In 1958 naval architects began to build a new fleet of yachts that would sail in the major ocean races with a more streamlined design for efficiency and speed on the water. Bill Luders Jr. is credited with coming up with the 12 Metre formula to replace the older 135-foot J boats. Measuring the girth, freeboard space and sail area, this formula gave birth to the 12 Metre class of which 28 have been built in the USA. With approximately 54,700 lbs. of weight and 178 square meters of sail area, they are all approximately 66 feet long at the water line.
In 1964 the 12 Metre American Eagle was built to be sailed in the America’s Cup trials. She was then acquired and owned by Ted Turner from 1968-1973 during which time he was named Yachtsman of the Year twice as he won the Southern Ocean Racing Circuit, Sydney-Hobart, and the Fastnet races. Ted Turner was born in 1938 and after attending Brown University, he had three wives and children while founding the Cable News Network now known as CNN. Living today, he is retired from sailing but still attending Twelve Metre events in Newport, Rhode Island.
In 2020, the boat was sold to Alex Valcic and his wife Jephtha Tausig. Alex had hoped to retire from his career as a technology consultant, and said he was going to buy either a fast red car or a fast red boat. American Eagle was rehabilitated with new instruments and lines and is available for private charters in Newport when not racing in the waters of New York, Martha’s Vineyard, and Nantucket. Jephtha has a Ph.D. from Columbia University in clinical psychology and maintains active practices with her patients in both New York and Nantucket. For this summer of 2022, she assembled a team of 12 ladies to race on American Eagle in the 2022 Nantucket Regatta.
The captain de jour of the boat was Annie Gardner who has chartered yachts and taught sailing and tactics to many students around the world. She is a specialist in team building which is what it takes to sail these boats in a highly competitive environment. She turned the helm over to Sandy Yellott, a veteran sailor from Nantucket who has sailed on twelve meters and was both a sailing coach and teacher after graduating from Cornell University.
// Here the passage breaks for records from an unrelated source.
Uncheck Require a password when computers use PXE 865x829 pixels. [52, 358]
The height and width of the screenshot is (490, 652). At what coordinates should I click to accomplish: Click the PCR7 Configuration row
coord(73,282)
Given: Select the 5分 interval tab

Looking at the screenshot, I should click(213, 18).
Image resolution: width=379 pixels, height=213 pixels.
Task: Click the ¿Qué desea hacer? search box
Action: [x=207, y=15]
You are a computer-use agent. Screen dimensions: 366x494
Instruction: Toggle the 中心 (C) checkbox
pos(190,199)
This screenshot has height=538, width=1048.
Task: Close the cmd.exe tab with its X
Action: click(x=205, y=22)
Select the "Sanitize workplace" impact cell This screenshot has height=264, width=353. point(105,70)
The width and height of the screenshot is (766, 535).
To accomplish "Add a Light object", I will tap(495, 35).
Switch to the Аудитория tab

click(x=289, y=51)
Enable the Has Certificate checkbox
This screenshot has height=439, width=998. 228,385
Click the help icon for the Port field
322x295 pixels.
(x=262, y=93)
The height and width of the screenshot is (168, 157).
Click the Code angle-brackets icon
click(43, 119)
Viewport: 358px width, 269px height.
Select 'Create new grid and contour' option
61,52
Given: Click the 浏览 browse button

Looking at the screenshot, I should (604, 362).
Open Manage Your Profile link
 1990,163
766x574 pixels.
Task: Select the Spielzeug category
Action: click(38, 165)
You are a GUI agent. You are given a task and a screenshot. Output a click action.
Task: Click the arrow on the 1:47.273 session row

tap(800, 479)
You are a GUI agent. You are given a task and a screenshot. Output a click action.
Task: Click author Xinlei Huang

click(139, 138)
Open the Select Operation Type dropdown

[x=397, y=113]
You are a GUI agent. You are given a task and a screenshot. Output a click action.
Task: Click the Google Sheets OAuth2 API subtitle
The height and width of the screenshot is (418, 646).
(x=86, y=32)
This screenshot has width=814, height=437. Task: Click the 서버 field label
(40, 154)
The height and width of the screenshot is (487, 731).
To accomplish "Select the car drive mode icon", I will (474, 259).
The back- up team in the cockpit included Alice Rogoff, Linda Johnson and me and all had many years of sailing experience on the waters of Nantucket. All three have been members of the IOD racing team- a fleet of highly competitive one design yachts. Alice and Sharon also sail in beetle cats and Linda is a graduate of the North University sailing clinic and has raced near Captiva Island, Fla. in the winter months. On the foredeck was a team of nine ladies divided to manage the jib, main sail and grinding winches. From our resident medical doctor, Katherine Sullivan, to our historic preservation specialist Michele Kolb, we had a team which one lovely sailor Page Gosnell said was for sure not the normal “deck fluff” usually assigned to ladies. Minou Palandjian, Melissa Richards, Kim Frisbie and Beth Colucci all focused on their individual jobs of sail trim and grinding, as there was not time for idle chatter with high winds and frequent tacks which required timing and precision.
All the ladies agreed that the winning experience of beating the mostly male competition on the water was indeed a regal victory which required patience, concentration, and community spirit. Like the musketeers we were one for all and all for one, ignoring the bruises or boat bites that we all experienced. The synergy of working together on the timing and delivery of speed and accuracy kept us all in line. We celebrated at the end of the last race with rosé wine and a greeting on the dock from Alex, Cabinet Secretary John Kerry, and former governor of Virginia, Terry McAuliffe. It was indeed a royal day with celebrations at the Great Harbor Yacht Club for a team that was not only dressed to win but was victorious in our red outfits matching the waterline of American Eagle, our 12 metre champion.